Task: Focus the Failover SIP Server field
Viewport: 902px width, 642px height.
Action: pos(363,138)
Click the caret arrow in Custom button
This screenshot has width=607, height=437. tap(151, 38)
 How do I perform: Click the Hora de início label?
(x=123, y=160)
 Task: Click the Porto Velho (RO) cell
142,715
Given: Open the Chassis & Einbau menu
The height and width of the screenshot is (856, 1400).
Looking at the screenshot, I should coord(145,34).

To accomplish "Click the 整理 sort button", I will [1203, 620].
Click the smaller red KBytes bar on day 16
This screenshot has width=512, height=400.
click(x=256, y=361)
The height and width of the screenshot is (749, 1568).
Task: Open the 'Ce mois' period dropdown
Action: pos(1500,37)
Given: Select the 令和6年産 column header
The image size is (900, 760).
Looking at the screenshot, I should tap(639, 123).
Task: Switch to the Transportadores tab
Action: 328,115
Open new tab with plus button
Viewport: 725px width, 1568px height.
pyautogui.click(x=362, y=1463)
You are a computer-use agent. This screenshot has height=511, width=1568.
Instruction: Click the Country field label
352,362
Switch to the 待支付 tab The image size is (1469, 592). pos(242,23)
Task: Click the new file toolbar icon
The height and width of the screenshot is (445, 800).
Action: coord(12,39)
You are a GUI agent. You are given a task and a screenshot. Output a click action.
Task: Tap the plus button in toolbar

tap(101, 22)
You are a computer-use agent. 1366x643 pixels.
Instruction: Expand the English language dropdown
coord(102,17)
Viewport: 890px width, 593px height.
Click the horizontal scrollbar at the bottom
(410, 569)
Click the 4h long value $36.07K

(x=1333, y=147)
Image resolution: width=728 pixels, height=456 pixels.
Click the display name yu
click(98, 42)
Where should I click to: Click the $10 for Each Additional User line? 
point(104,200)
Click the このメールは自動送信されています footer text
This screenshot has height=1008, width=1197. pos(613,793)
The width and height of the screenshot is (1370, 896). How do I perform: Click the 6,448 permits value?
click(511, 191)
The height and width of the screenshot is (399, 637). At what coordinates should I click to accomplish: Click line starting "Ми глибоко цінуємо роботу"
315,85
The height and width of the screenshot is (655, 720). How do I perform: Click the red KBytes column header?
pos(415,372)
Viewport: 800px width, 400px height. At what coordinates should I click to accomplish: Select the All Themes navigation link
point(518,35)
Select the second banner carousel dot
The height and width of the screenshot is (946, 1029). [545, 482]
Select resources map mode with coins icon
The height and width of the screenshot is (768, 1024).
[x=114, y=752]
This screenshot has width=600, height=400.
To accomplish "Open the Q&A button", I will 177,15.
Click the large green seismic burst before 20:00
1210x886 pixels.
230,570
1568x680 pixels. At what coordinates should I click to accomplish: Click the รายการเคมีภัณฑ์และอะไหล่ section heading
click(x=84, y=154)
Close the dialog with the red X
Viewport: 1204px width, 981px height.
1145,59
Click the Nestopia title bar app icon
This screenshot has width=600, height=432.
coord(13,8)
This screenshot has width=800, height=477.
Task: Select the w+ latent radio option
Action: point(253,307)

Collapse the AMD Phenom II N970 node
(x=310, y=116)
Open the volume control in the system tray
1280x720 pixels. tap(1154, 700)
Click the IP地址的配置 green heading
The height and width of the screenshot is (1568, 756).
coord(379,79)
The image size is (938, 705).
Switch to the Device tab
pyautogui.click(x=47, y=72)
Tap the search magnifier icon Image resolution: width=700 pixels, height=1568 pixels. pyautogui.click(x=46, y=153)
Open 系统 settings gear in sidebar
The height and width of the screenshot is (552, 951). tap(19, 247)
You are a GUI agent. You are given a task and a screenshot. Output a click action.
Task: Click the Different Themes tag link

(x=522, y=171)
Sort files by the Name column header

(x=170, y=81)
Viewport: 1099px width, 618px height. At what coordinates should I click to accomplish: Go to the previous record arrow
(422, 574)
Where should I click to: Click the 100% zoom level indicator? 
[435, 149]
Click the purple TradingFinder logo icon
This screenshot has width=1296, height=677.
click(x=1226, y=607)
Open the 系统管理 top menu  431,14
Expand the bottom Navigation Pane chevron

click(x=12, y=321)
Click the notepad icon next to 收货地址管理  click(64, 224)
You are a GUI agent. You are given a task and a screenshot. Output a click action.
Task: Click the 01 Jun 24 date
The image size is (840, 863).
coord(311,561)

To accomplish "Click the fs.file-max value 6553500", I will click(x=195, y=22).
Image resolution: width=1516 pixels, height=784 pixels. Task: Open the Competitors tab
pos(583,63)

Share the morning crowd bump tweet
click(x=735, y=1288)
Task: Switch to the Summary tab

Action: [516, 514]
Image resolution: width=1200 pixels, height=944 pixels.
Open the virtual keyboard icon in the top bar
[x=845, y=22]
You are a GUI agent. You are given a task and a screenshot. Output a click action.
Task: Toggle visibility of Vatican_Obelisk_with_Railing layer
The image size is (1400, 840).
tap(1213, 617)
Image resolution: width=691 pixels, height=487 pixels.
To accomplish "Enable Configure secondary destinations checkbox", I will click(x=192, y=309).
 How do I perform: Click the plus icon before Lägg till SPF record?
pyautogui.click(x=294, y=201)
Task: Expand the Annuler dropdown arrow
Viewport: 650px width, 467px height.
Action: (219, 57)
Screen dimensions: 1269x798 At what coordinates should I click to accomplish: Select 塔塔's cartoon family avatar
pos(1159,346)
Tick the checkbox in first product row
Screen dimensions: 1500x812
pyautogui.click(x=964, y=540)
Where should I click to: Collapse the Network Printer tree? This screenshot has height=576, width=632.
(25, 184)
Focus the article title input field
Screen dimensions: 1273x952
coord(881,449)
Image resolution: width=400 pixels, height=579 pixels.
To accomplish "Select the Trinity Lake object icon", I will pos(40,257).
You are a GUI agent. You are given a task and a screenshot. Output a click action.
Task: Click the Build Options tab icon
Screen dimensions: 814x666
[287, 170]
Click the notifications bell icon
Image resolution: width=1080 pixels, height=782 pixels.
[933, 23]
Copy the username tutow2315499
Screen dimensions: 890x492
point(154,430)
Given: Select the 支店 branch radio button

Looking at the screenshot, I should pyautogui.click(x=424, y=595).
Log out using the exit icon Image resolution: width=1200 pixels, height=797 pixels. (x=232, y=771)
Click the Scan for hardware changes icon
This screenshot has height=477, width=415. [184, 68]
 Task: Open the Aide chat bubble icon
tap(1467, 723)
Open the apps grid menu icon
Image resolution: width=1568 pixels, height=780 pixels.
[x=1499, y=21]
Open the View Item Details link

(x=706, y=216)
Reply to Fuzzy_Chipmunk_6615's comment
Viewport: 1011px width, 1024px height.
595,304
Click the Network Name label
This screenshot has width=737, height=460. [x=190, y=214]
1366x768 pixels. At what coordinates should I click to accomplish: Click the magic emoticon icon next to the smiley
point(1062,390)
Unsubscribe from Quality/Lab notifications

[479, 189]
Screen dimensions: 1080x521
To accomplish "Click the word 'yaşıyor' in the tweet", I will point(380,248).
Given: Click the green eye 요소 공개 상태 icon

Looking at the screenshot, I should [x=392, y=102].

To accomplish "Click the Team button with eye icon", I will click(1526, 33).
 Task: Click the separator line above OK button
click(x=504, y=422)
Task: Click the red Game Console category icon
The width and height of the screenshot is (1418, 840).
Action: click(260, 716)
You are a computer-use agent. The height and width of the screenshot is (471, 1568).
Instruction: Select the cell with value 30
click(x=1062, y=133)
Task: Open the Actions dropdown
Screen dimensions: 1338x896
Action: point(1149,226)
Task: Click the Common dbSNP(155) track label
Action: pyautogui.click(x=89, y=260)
····················
» THE PROBLEM: Would you please repeat the entire listing, line for line?

» WRITTEN RESPONSE:
Task: Focus the Failover SIP Server field
Viewport: 902px width, 642px height.
Action: pos(363,138)
Click the caret arrow in Custom button
This screenshot has width=607, height=437. tap(151, 38)
 How do I perform: Click the Hora de início label?
(x=123, y=160)
 Task: Click the Porto Velho (RO) cell
142,715
Given: Open the Chassis & Einbau menu
The height and width of the screenshot is (856, 1400).
Looking at the screenshot, I should coord(145,34).

To accomplish "Click the 整理 sort button", I will [1203, 620].
Click the smaller red KBytes bar on day 16
This screenshot has width=512, height=400.
click(x=256, y=361)
The height and width of the screenshot is (749, 1568).
Task: Open the 'Ce mois' period dropdown
Action: pos(1500,37)
Given: Select the 令和6年産 column header
The image size is (900, 760).
Looking at the screenshot, I should tap(639, 123).
Task: Switch to the Transportadores tab
Action: 328,115
Open new tab with plus button
Viewport: 725px width, 1568px height.
pyautogui.click(x=362, y=1463)
You are a computer-use agent. This screenshot has height=511, width=1568.
Instruction: Click the Country field label
352,362
Switch to the 待支付 tab The image size is (1469, 592). pos(242,23)
Task: Click the new file toolbar icon
The height and width of the screenshot is (445, 800).
Action: coord(12,39)
You are a GUI agent. You are given a task and a screenshot. Output a click action.
Task: Tap the plus button in toolbar

tap(101, 22)
You are a computer-use agent. 1366x643 pixels.
Instruction: Expand the English language dropdown
coord(102,17)
Viewport: 890px width, 593px height.
Click the horizontal scrollbar at the bottom
(410, 569)
Click the 4h long value $36.07K

(x=1333, y=147)
Image resolution: width=728 pixels, height=456 pixels.
Click the display name yu
click(98, 42)
Where should I click to: Click the $10 for Each Additional User line? 
point(104,200)
Click the このメールは自動送信されています footer text
This screenshot has height=1008, width=1197. pos(613,793)
The width and height of the screenshot is (1370, 896). How do I perform: Click the 6,448 permits value?
click(511, 191)
The height and width of the screenshot is (399, 637). At what coordinates should I click to accomplish: Click line starting "Ми глибоко цінуємо роботу"
315,85
The height and width of the screenshot is (655, 720). How do I perform: Click the red KBytes column header?
pos(415,372)
Viewport: 800px width, 400px height. At what coordinates should I click to accomplish: Select the All Themes navigation link
point(518,35)
Select the second banner carousel dot
The height and width of the screenshot is (946, 1029). [545, 482]
Select resources map mode with coins icon
The height and width of the screenshot is (768, 1024).
[x=114, y=752]
This screenshot has width=600, height=400.
To accomplish "Open the Q&A button", I will 177,15.
Click the large green seismic burst before 20:00
1210x886 pixels.
230,570
1568x680 pixels. At what coordinates should I click to accomplish: Click the รายการเคมีภัณฑ์และอะไหล่ section heading
click(x=84, y=154)
Close the dialog with the red X
Viewport: 1204px width, 981px height.
1145,59
Click the Nestopia title bar app icon
This screenshot has width=600, height=432.
coord(13,8)
This screenshot has width=800, height=477.
Task: Select the w+ latent radio option
Action: point(253,307)

Collapse the AMD Phenom II N970 node
(x=310, y=116)
Open the volume control in the system tray
1280x720 pixels. tap(1154, 700)
Click the IP地址的配置 green heading
The height and width of the screenshot is (1568, 756).
coord(379,79)
The image size is (938, 705).
Switch to the Device tab
pyautogui.click(x=47, y=72)
Tap the search magnifier icon Image resolution: width=700 pixels, height=1568 pixels. pyautogui.click(x=46, y=153)
Open 系统 settings gear in sidebar
The height and width of the screenshot is (552, 951). tap(19, 247)
You are a GUI agent. You are given a task and a screenshot. Output a click action.
Task: Click the Different Themes tag link

(x=522, y=171)
Sort files by the Name column header

(x=170, y=81)
Viewport: 1099px width, 618px height. At what coordinates should I click to accomplish: Go to the previous record arrow
(422, 574)
Where should I click to: Click the 100% zoom level indicator? 
[435, 149]
Click the purple TradingFinder logo icon
This screenshot has width=1296, height=677.
click(x=1226, y=607)
Open the 系统管理 top menu  431,14
Expand the bottom Navigation Pane chevron

click(x=12, y=321)
Click the notepad icon next to 收货地址管理  click(64, 224)
You are a GUI agent. You are given a task and a screenshot. Output a click action.
Task: Click the 01 Jun 24 date
The image size is (840, 863).
coord(311,561)

To accomplish "Click the fs.file-max value 6553500", I will click(x=195, y=22).
Image resolution: width=1516 pixels, height=784 pixels. Task: Open the Competitors tab
pos(583,63)

Share the morning crowd bump tweet
click(x=735, y=1288)
Task: Switch to the Summary tab

Action: [516, 514]
Image resolution: width=1200 pixels, height=944 pixels.
Open the virtual keyboard icon in the top bar
[x=845, y=22]
You are a GUI agent. You are given a task and a screenshot. Output a click action.
Task: Toggle visibility of Vatican_Obelisk_with_Railing layer
The image size is (1400, 840).
tap(1213, 617)
Image resolution: width=691 pixels, height=487 pixels.
To accomplish "Enable Configure secondary destinations checkbox", I will click(x=192, y=309).
 How do I perform: Click the plus icon before Lägg till SPF record?
pyautogui.click(x=294, y=201)
Task: Expand the Annuler dropdown arrow
Viewport: 650px width, 467px height.
Action: (219, 57)
Screen dimensions: 1269x798 At what coordinates should I click to accomplish: Select 塔塔's cartoon family avatar
pos(1159,346)
Tick the checkbox in first product row
Screen dimensions: 1500x812
pyautogui.click(x=964, y=540)
Where should I click to: Collapse the Network Printer tree? This screenshot has height=576, width=632.
(25, 184)
Focus the article title input field
Screen dimensions: 1273x952
coord(881,449)
Image resolution: width=400 pixels, height=579 pixels.
To accomplish "Select the Trinity Lake object icon", I will pos(40,257).
You are a GUI agent. You are given a task and a screenshot. Output a click action.
Task: Click the Build Options tab icon
Screen dimensions: 814x666
[287, 170]
Click the notifications bell icon
Image resolution: width=1080 pixels, height=782 pixels.
[933, 23]
Copy the username tutow2315499
Screen dimensions: 890x492
point(154,430)
Given: Select the 支店 branch radio button

Looking at the screenshot, I should pyautogui.click(x=424, y=595).
Log out using the exit icon Image resolution: width=1200 pixels, height=797 pixels. (x=232, y=771)
Click the Scan for hardware changes icon
This screenshot has height=477, width=415. [184, 68]
 Task: Open the Aide chat bubble icon
tap(1467, 723)
Open the apps grid menu icon
Image resolution: width=1568 pixels, height=780 pixels.
[x=1499, y=21]
Open the View Item Details link

(x=706, y=216)
Reply to Fuzzy_Chipmunk_6615's comment
Viewport: 1011px width, 1024px height.
595,304
Click the Network Name label
This screenshot has width=737, height=460. [x=190, y=214]
1366x768 pixels. At what coordinates should I click to accomplish: Click the magic emoticon icon next to the smiley
point(1062,390)
Unsubscribe from Quality/Lab notifications

[479, 189]
Screen dimensions: 1080x521
To accomplish "Click the word 'yaşıyor' in the tweet", I will point(380,248).
Given: Click the green eye 요소 공개 상태 icon

Looking at the screenshot, I should [x=392, y=102].

To accomplish "Click the Team button with eye icon", I will click(1526, 33).
 Task: Click the separator line above OK button
click(x=504, y=422)
Task: Click the red Game Console category icon
The width and height of the screenshot is (1418, 840).
Action: click(260, 716)
You are a computer-use agent. The height and width of the screenshot is (471, 1568).
Instruction: Select the cell with value 30
click(x=1062, y=133)
Task: Open the Actions dropdown
Screen dimensions: 1338x896
Action: point(1149,226)
Task: Click the Common dbSNP(155) track label
Action: pyautogui.click(x=89, y=260)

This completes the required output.